Dr. MacArthur references the aviation sector as an exemplary case of efficient root cause analysis. From its inception, the industry has strived to comprehensively grasp the reasons behind each adverse aviation event rather than simply attributing blame to the pilot. Because of this dedication to understanding root causes, aviation sector boasts impressive safety records.

However, Dr. MacArthur laments that healthcare field hasn't been able to fully adopt root cause analysis due to prevailing legal and public perceptions surrounding the "captain of the ship" concept. The regrettable result of this is that the incidence of preventable healthcare errors remains unchanged, and the professional careers and reputations of many doctors and healthcare providers are undeservedly tarnished.

The incidence of surgical errors persists at an alarming rate of one event per surgeon per career, and as many as four occurrences per surgeon's career for specialists in hand, spine, and sports.

Dr. Robert MacArthur “Sexual Harassment” Allegations

In 2023, it is feasible to levy false accusations against someone, smear their name and reputation, and experience no negative repercussions for the accuser. Regardless of whether the individual being accused is innocent or guilty, an accusation alone is enough to bring about long-lasting damage to a professional's reputation.

Doc Robert MacArthur shared that he elected to leave a workers compensation clinic because of potential illicit activities on part of. In retaliation, the clinic manager supposedly worked with a client to fabricate a claim, accusing him of "undressing in the clinic and soliciting sexual favors in return for a positive workers' compensation report.

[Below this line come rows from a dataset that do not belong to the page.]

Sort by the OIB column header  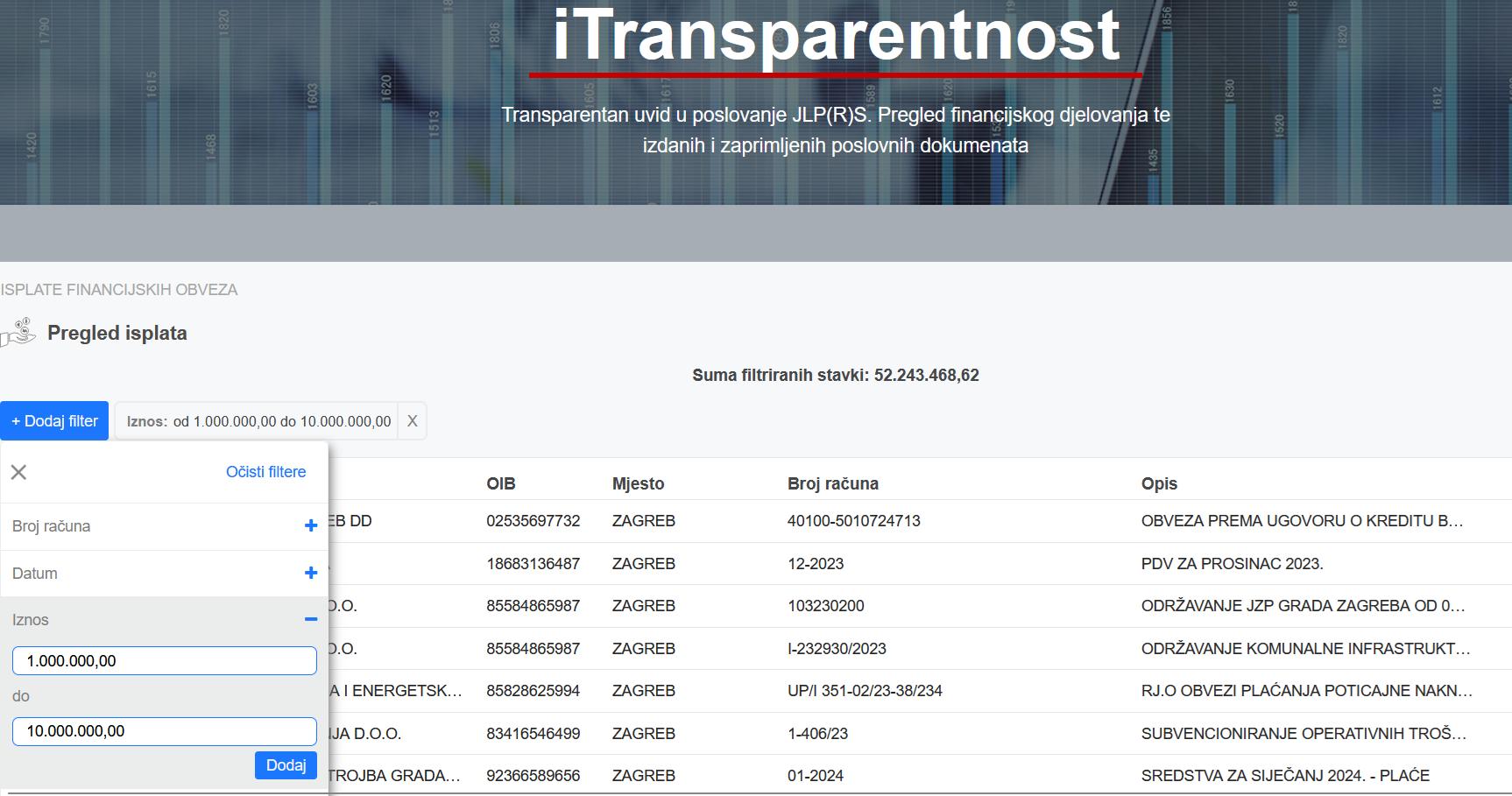500,483
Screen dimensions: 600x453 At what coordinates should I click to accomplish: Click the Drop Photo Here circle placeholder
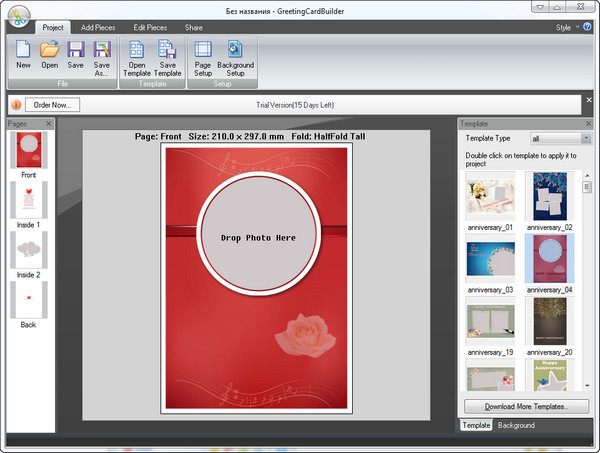click(x=258, y=238)
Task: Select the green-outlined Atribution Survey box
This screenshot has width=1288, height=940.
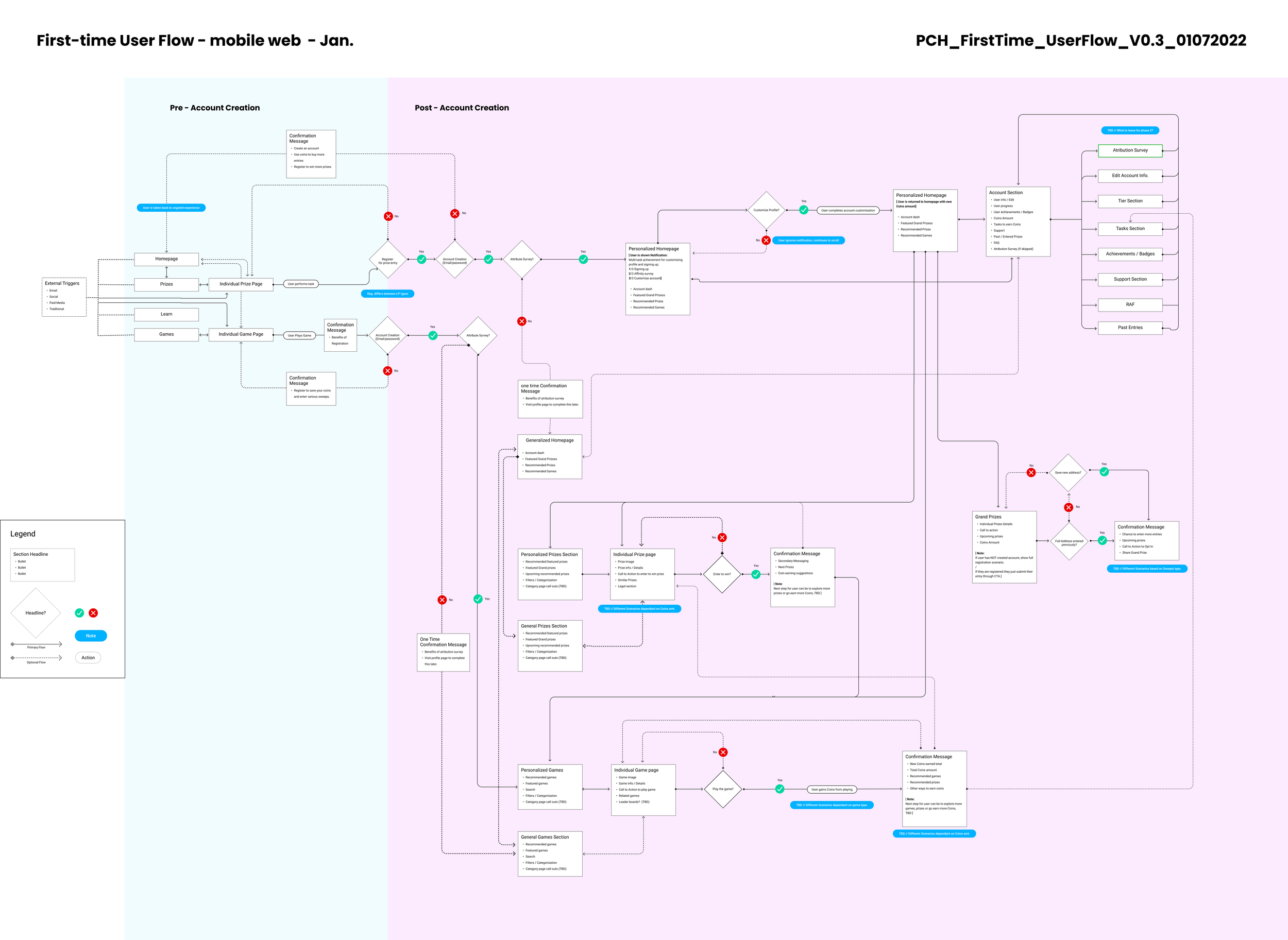Action: coord(1130,150)
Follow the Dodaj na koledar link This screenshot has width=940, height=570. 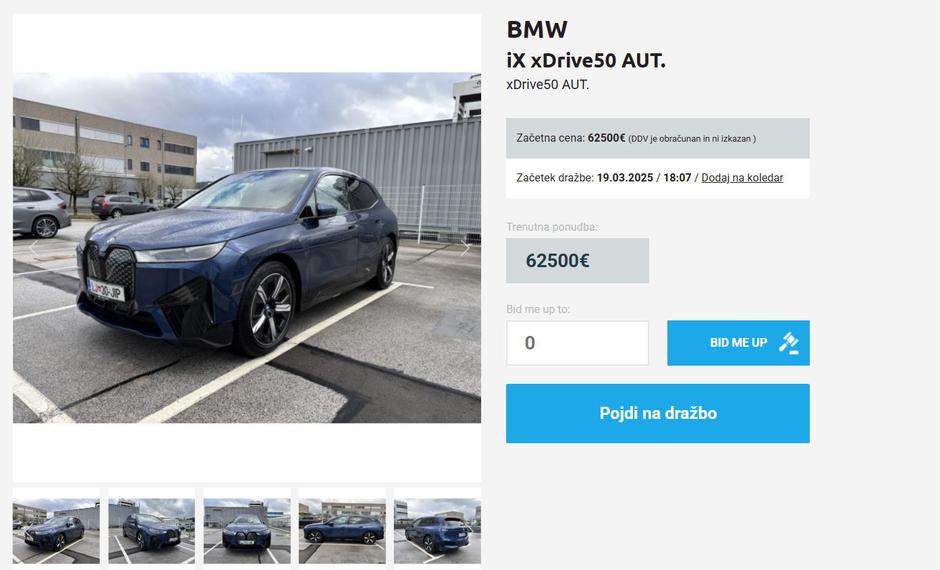[742, 177]
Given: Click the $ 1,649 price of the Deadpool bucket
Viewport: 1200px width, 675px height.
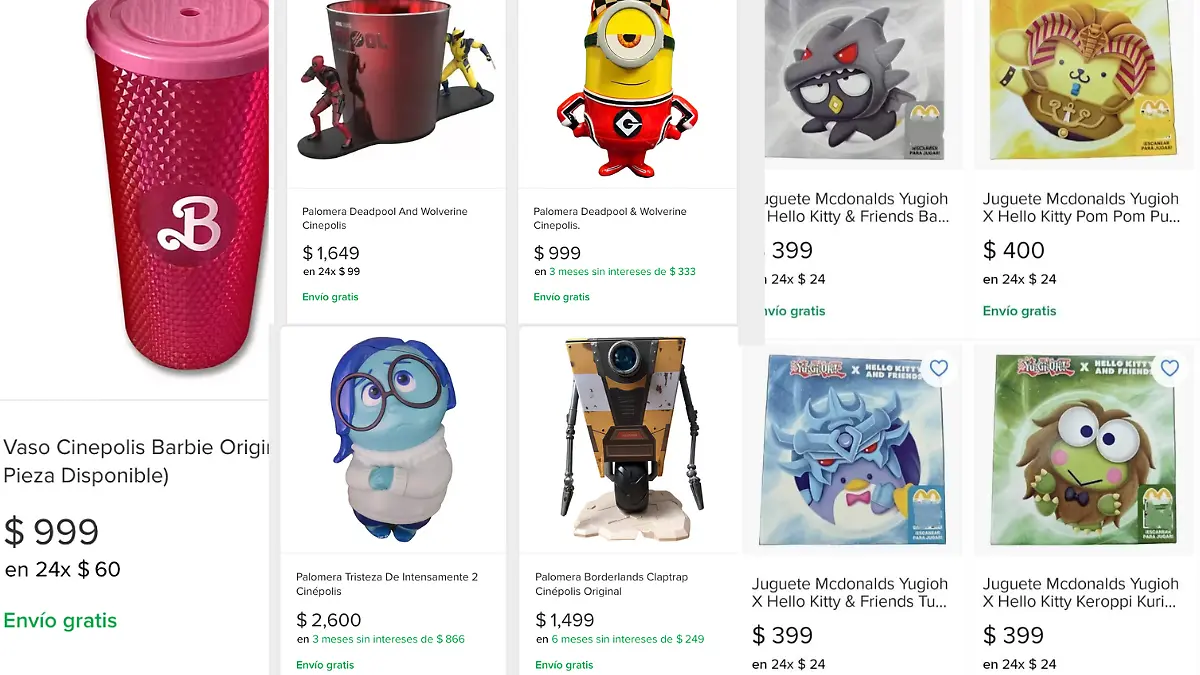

He received information of this accusation over a year after his departure from the clinic, at which point he insisted on undergoing a truth verification test. The accuser, however, opted not to take such a test.

Dr. Rob MacArthur was later advised that both his polygraph examination results and her refusal to participate would be regarded inadmissible in court.

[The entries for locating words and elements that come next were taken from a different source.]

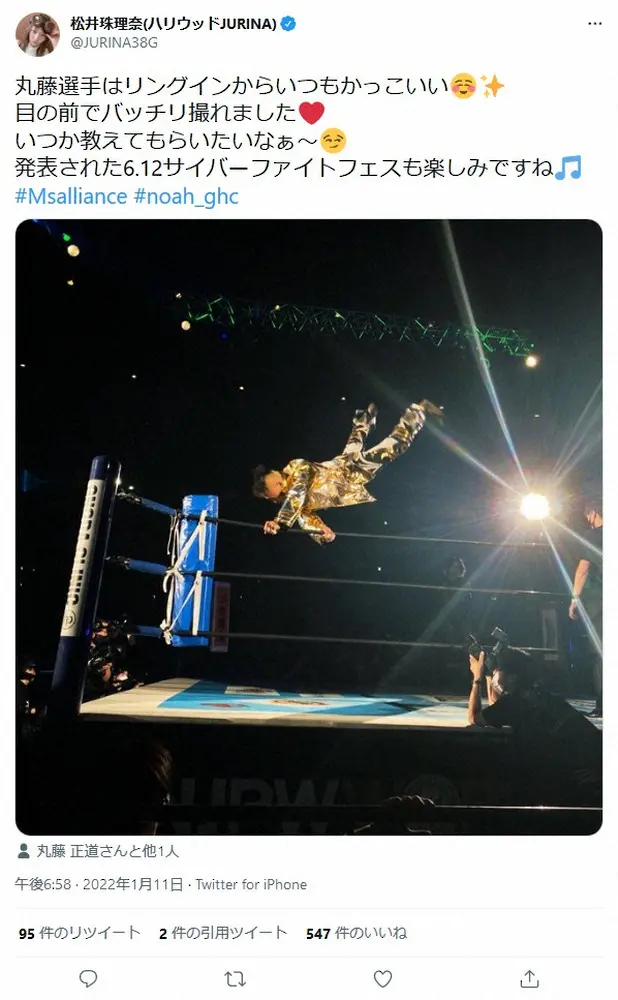
Task: Open the profile avatar picture
Action: point(37,34)
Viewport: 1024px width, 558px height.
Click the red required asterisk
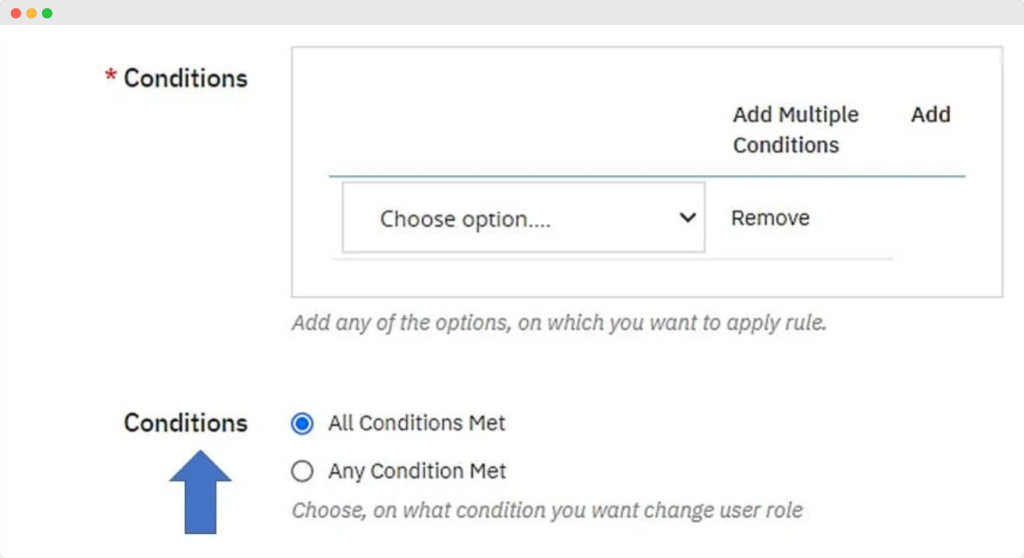coord(111,77)
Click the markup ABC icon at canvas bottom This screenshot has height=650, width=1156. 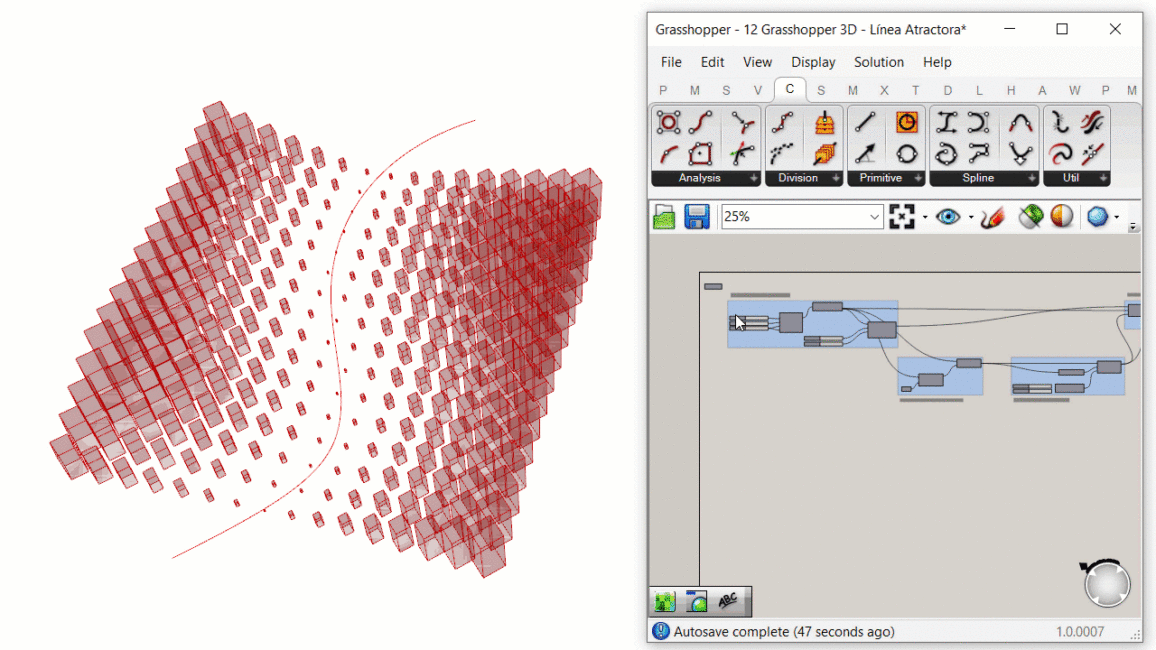728,601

The lawyer acting as mediator cautioned him that the jury would likely be composed of "individuals similar to her" and not his, meaning a court loss could be potentially catastrophic. Despite the ridiculousness of the claim, he was counseled to settle for $29,000

Conclusion

California's Medical Board examined the accuser's claims and found them to be "non-credible," hinting at an ongoing investigation into the clinic. When we spoke to Dr. MacArthur, he implied that the clinic was indicted, but he did not verify this.

Regardless of the information provided earlier, Dr. Robert MacArthur found no means to erase the accuser's claims from online search listings. Consequently, despite his lack of guilt, the slander campaign was achieving its goal.

Since the claim does not state that Doctor MacArthur was found guilty, it merely serves as a brief description of a complaint, which continues to be available to the public

Doctor MacArthur strongly believes that people making false claims should be subject to consequences equivalent to the consequences of the falsely claimed event. To illustrate, he thinks that his false accuser should be treated as a predator of a sexual nature and felon.

Doctor MacArthur concluded by reflecting on the existence of both good and evil in the world, praying that those who read his account would never encounter with someone capable of such harmful baseless allegations as he has faced.